Os preços médios recebidos pelos produtores de milho em Lucas do Rio Verde (MT) e Londrina (PR), conforme a companhia, saltaram 112,8% e 85,7% nos últimos 12 meses, até a segunda semana de outubro. O índice da Esalq para o milho subiu 66,6% no mesmo período. A alta do dólar, que atingiu 35,0% na média em igual intervalo, e o aumento nos preços do grão na Bolsa de Chicago fizeram as cotações internacionais subirem em torno de 36,4% (quando calculadas em reais), ou seja, menos de um terço do salto observado em Mato Grosso. Obviamente, eventual aquecimento da demanda por milho, internamente, impulsionada pelas exportações de carnes e pelo uso crescente do cereal na produção de etanol, poderia até dar alguma sustentação aos preços, que alcançam níveis históricos, aproximando-se de R$ 56,00 por saca nas principais regiões produtoras, lembrando que o chamado “preço de equilíbrio”, em Mato Grosso, estaria por volta de R$ 23,00 a saca.

Balanço

·   Colocado de outra forma, os preços médios ao produtor estariam numa faixa 2,4 vezes maior do que o valor mínimo por saca suficiente para equilibrar receitas e custos. Como os produtores já haviam vendido, desde agosto, mais de 90% da produção esperada, poucos teriam conseguido alcançar os preços mais altos na venda de sua produção. Mas o cenário é muito positivo para o campo, já que a produção foi elevada, a produtividade foi boa e os preços médios igualmente favoreceram os produtores.

·   O grande problema está na pressão crescente sobre os custos da pecuária, principalmente no caso de frangos e suínos, e dos impactos sobre o custo de vida das famílias.

·   As exportações de algodão em fibra, incluindo os embarques de roupas a base da pluma, saltaram 48,2% na comparação entre os nove primeiros meses deste ano e o mesmo período do ano passado, saindo de 831,80 mil para 1,233 milhão de toneladas (401,1 mil toneladas a mais). A produção registrou variação de 5,5%, o que representou um acréscimo de 153,0 mil toneladas de pluma.
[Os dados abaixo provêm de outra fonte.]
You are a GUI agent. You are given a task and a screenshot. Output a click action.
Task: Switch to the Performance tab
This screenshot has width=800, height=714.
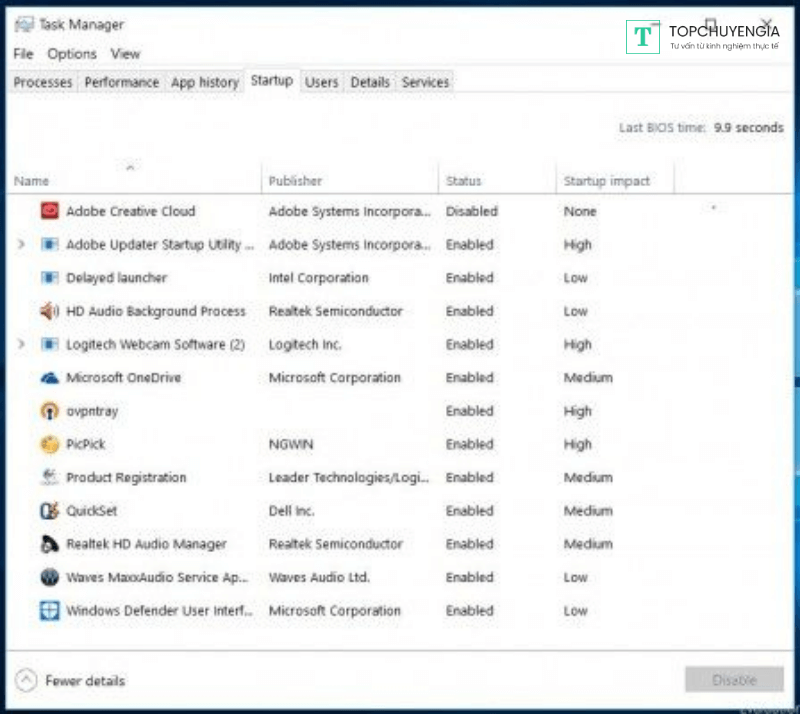[121, 82]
·   A Conab prevê uma retração de 18,6% no consumo doméstico, para 570,0 mil toneladas, o que elevaria os estoques finais para 1,930 milhão de toneladas (o mais alto da série recente, iniciada em 2013/14). Mas a estimativa da companhia para as exportações supunha uma variação em torno de 19% (diante dos 48% acumulados até setembro).

·   Os preços pagos aos produtores em Mato Grosso e na Bahia subiram quase 40,0% e em torno de 32,0%, respectivamente, nos últimos 12 meses até a segunda semana deste mês. As cotações em Nova York, convertidas em reais, subiram mais fortemente, com alta acumulada de 44,4%.
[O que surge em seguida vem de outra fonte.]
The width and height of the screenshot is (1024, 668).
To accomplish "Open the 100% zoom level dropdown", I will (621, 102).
·   O descasamento entre preços internacionais e domésticos foi mais destacado nos casos da soja e do arroz. Considerados os preços registrados na Tailândia e nos Estados Unidos, já considerando o impacto da alta do dólar, o mercado experimentou avanços em torno de 56% a 58% em 12 meses, sustentados pelas restrições impostas às exportações pelos principais produtores asiáticos, incluindo a própria Tailândia, preservando o abastecimento interno. Mas o preço do arroz saltou 126,0% no Rio Grande do Sul no mesmo intervalo, atingindo R$ 102,40 a saca de 50 quilos na segunda semana deste mês.

·   As exportações de arroz aumentaram 64,7% até setembro (de 733,27 mil para 1,208 milhão de toneladas, ou seja, 474,66 mil toneladas a mais). A produção brasileira aumentou em 699,0 mil toneladas, para 11,183 milhões de toneladas.

·   As vendas externas de soja aumentaram em 18,408 milhões de toneladas (mais 30,3%) no acumulado de janeiro e setembro, atingindo 79,179 milhões de toneladas (63,4% da safra recorde colhida neste ano, na faixa de 124,85 milhões de toneladas). Os preços aos produtores aumentaram 105,0% em Sorriso, perto de duas vezes mais do que a alta de 51,8% registrada na Bolsa de Chicago (já considerando a conversão das cotações em dólar para real).